[Opening Record extracts section]

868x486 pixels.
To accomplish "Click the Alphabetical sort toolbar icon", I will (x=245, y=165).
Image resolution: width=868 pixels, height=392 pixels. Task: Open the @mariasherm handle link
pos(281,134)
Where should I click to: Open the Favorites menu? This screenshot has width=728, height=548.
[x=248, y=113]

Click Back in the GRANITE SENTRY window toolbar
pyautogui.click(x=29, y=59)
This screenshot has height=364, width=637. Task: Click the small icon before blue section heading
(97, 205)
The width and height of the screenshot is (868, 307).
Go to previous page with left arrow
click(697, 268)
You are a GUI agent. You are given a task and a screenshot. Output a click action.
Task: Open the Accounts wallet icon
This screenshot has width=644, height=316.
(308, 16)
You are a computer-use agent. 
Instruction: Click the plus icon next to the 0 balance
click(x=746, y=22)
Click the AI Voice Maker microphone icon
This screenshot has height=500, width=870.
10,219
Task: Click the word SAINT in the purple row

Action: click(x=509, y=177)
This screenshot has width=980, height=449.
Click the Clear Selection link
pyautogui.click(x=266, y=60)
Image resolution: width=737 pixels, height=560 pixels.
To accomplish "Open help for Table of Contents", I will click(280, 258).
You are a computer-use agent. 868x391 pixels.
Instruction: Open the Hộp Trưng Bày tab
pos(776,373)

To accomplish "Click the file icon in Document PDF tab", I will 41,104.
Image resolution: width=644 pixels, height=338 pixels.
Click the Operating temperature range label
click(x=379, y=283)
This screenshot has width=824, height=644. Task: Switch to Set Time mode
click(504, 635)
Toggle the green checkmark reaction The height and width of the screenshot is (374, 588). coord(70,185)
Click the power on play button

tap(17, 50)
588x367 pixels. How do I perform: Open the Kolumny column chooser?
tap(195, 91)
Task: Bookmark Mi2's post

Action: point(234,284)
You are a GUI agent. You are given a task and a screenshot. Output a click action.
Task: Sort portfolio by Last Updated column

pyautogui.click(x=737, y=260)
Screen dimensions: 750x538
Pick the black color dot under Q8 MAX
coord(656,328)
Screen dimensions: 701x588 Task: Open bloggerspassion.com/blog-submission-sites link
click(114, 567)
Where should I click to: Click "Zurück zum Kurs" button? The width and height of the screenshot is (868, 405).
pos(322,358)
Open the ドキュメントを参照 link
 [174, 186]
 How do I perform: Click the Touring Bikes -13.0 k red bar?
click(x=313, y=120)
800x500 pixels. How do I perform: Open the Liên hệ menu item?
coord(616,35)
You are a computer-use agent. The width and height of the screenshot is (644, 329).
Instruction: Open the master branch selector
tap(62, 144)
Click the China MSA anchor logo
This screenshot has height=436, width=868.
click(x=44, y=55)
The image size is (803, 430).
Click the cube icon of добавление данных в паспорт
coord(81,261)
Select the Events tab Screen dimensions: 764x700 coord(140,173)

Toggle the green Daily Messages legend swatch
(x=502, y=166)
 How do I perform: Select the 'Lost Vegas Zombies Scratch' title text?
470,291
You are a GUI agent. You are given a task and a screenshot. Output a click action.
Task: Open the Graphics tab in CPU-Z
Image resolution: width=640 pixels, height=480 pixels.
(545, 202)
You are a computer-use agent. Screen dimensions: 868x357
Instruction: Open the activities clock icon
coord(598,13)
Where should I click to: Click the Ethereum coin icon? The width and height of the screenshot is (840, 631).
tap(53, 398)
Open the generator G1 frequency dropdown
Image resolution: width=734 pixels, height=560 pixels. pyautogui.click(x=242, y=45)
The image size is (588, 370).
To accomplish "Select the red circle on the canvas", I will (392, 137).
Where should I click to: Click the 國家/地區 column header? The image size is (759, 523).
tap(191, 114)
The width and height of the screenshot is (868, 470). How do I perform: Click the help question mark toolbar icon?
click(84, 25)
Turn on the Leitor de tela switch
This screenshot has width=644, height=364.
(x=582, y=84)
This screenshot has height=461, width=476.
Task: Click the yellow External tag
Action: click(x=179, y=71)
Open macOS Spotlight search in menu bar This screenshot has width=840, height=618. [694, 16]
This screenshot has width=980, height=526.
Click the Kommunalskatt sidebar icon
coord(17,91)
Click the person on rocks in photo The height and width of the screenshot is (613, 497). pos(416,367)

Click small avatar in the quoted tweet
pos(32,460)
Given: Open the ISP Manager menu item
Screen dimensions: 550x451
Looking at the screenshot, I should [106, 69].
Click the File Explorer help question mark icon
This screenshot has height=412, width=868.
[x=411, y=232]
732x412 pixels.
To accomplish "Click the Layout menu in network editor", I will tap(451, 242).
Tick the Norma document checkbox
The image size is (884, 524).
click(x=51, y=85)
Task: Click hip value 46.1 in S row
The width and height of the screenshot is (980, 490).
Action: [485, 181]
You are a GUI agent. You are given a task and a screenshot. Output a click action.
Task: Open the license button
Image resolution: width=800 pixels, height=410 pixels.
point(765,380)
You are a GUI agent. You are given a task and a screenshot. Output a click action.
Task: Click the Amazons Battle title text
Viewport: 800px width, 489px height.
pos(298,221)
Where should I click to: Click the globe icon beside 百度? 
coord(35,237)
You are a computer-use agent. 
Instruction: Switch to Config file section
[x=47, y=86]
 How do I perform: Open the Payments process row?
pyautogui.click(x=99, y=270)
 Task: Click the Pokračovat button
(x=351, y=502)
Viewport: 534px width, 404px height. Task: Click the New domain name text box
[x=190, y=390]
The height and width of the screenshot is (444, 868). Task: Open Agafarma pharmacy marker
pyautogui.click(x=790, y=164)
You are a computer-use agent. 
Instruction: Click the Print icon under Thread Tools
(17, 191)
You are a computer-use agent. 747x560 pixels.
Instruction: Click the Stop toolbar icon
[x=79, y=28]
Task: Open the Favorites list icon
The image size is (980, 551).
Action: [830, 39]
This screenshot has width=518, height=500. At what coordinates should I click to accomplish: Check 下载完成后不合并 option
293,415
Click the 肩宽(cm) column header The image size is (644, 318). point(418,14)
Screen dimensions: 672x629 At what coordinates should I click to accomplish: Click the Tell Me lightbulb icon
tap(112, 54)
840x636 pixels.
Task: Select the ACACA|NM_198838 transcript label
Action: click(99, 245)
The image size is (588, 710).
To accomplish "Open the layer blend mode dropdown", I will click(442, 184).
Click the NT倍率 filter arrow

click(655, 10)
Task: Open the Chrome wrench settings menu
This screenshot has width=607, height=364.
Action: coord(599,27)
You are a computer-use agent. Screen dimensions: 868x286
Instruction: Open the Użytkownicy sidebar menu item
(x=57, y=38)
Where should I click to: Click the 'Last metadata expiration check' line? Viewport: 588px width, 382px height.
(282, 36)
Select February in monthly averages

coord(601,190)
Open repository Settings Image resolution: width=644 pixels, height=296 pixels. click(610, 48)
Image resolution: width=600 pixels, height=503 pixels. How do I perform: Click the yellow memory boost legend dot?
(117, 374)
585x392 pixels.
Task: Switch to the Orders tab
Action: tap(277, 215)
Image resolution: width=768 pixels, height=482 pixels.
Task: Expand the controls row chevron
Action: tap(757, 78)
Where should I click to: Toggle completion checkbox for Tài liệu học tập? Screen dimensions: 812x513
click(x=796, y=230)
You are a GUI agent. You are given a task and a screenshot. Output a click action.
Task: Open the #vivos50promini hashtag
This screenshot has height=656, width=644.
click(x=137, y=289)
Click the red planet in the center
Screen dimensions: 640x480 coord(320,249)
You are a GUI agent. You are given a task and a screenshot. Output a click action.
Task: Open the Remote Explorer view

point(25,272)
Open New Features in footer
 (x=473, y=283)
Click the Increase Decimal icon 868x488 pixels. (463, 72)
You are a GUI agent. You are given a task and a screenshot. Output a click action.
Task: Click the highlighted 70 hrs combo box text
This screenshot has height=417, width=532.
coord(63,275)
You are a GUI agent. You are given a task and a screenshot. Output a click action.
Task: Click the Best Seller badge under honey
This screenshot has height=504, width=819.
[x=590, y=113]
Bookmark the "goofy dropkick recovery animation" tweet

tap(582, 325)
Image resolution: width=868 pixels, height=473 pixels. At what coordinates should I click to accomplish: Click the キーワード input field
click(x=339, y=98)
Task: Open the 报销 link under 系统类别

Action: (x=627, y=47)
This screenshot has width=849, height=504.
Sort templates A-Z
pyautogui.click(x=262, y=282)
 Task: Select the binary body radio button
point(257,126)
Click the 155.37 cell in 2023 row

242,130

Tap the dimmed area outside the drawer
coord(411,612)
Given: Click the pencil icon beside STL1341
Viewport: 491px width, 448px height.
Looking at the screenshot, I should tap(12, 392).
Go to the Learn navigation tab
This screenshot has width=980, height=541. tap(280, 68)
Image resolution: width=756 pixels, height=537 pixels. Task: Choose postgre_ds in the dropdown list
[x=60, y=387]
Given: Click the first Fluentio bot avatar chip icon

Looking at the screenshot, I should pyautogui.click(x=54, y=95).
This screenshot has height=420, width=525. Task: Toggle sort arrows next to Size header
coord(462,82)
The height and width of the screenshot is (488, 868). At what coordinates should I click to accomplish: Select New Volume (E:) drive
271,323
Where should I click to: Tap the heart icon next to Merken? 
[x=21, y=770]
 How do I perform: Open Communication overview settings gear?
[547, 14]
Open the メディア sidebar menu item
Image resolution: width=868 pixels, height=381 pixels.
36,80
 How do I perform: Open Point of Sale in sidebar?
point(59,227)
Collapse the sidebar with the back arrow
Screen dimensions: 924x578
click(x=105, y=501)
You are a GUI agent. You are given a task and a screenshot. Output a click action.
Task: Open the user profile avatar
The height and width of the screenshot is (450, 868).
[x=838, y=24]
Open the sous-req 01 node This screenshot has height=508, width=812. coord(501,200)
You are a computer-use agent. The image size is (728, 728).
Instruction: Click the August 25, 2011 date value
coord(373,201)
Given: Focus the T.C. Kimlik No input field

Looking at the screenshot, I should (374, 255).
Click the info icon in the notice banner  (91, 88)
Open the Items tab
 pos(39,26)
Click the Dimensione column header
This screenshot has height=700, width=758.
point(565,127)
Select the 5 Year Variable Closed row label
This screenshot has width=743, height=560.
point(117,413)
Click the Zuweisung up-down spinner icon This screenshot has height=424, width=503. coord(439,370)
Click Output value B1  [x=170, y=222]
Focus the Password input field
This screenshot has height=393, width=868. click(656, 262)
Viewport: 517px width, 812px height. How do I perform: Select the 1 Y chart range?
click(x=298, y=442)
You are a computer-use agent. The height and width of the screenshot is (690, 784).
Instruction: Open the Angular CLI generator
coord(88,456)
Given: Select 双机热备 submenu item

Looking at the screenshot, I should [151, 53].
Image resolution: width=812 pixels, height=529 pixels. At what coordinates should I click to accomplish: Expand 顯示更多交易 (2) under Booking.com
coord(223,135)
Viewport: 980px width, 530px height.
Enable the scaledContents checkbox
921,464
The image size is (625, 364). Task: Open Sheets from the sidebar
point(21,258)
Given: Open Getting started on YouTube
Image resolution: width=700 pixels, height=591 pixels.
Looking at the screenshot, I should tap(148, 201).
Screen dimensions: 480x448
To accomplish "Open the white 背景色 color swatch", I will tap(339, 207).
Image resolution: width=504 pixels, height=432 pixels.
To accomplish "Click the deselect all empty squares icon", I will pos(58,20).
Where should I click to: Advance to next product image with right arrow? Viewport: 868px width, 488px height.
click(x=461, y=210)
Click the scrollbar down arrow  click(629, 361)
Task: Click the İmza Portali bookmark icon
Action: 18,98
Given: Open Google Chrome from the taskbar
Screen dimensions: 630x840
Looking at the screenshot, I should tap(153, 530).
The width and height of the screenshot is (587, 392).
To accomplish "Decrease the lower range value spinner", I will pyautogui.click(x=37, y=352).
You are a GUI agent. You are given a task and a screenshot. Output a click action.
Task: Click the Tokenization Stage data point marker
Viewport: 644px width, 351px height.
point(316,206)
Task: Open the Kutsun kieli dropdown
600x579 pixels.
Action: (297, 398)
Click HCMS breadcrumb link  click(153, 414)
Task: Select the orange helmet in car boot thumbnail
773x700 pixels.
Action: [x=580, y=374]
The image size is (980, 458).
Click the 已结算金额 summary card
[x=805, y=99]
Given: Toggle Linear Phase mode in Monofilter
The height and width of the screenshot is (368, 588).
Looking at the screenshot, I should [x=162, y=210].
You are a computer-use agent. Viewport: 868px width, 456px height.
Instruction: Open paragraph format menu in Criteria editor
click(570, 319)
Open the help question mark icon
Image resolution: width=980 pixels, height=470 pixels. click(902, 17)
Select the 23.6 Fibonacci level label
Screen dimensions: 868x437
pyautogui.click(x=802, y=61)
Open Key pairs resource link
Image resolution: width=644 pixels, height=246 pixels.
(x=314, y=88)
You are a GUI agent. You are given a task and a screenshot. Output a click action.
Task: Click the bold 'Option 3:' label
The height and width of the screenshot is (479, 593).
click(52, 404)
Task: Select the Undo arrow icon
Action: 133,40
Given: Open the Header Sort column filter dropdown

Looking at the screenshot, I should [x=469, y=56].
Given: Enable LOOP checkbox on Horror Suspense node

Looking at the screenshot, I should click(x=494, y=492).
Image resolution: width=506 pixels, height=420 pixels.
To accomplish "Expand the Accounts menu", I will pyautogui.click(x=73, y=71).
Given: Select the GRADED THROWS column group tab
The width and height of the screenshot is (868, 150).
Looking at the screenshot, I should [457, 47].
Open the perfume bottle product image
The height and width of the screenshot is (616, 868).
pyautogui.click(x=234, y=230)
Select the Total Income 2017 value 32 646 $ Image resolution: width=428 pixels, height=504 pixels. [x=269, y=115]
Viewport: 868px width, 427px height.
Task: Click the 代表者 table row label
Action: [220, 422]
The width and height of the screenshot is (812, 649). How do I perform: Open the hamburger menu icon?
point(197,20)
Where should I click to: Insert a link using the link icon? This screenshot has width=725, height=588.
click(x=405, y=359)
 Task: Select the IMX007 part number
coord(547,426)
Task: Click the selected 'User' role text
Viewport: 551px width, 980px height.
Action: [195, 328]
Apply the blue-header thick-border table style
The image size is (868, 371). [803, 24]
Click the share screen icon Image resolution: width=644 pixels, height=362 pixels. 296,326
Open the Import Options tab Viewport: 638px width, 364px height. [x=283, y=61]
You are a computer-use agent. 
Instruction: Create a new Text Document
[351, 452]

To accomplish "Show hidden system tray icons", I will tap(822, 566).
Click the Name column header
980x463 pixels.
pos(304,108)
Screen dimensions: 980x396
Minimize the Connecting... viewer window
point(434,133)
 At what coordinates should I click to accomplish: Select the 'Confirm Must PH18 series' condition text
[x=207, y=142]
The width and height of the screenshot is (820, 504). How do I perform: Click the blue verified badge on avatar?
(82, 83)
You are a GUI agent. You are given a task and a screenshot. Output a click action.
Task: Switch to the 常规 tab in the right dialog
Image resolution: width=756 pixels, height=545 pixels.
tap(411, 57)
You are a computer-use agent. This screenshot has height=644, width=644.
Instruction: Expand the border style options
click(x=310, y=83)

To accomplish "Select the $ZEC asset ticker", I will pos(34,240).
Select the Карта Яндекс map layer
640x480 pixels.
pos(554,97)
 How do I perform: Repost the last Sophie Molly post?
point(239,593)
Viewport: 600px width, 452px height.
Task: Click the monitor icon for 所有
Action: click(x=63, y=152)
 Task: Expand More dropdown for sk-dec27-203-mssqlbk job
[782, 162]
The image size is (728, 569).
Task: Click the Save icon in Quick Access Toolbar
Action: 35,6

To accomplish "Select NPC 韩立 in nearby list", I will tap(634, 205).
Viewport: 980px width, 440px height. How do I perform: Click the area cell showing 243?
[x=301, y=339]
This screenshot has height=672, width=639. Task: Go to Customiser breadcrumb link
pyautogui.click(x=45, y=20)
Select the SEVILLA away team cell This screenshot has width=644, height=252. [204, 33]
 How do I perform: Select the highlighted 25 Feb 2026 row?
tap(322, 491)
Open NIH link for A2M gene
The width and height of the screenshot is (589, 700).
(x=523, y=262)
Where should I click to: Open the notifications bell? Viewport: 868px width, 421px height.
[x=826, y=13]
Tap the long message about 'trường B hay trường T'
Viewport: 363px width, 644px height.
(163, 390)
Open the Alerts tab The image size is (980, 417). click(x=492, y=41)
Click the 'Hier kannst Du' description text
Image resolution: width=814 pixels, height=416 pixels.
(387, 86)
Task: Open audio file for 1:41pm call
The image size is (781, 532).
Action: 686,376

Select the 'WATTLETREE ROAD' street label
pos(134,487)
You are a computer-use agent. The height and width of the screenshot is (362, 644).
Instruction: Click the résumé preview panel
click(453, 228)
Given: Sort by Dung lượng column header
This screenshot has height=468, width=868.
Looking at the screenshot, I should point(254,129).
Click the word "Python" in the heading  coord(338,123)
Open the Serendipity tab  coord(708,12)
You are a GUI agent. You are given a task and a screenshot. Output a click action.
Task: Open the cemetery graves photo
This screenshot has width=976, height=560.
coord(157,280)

[Closing Record extracts section]

Work task
Show the lines in the entries above that include the string "Chrome".

Response to the task
Task: Open the Chrome wrench settings menu
Given: Open Google Chrome from the taskbar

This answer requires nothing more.